● DIRECTIONS FOR THIS TASK: Beginning with the line where "Given: Open the Search tab in bottom bar" occurs, set down each line of the records through the final one, exactly and without additions.

● Records from a data collection:
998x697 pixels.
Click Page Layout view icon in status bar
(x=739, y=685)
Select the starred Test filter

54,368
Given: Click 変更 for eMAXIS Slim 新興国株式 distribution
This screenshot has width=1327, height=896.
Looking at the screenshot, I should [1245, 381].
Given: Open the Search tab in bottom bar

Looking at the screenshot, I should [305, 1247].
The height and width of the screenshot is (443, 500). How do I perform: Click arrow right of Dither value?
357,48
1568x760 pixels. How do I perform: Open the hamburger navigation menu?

● SOLUTION TO THIS EXERCISE:
Given: Open the Search tab in bottom bar

Looking at the screenshot, I should [305, 1247].
The height and width of the screenshot is (443, 500). How do I perform: Click arrow right of Dither value?
357,48
1568x760 pixels. How do I perform: Open the hamburger navigation menu?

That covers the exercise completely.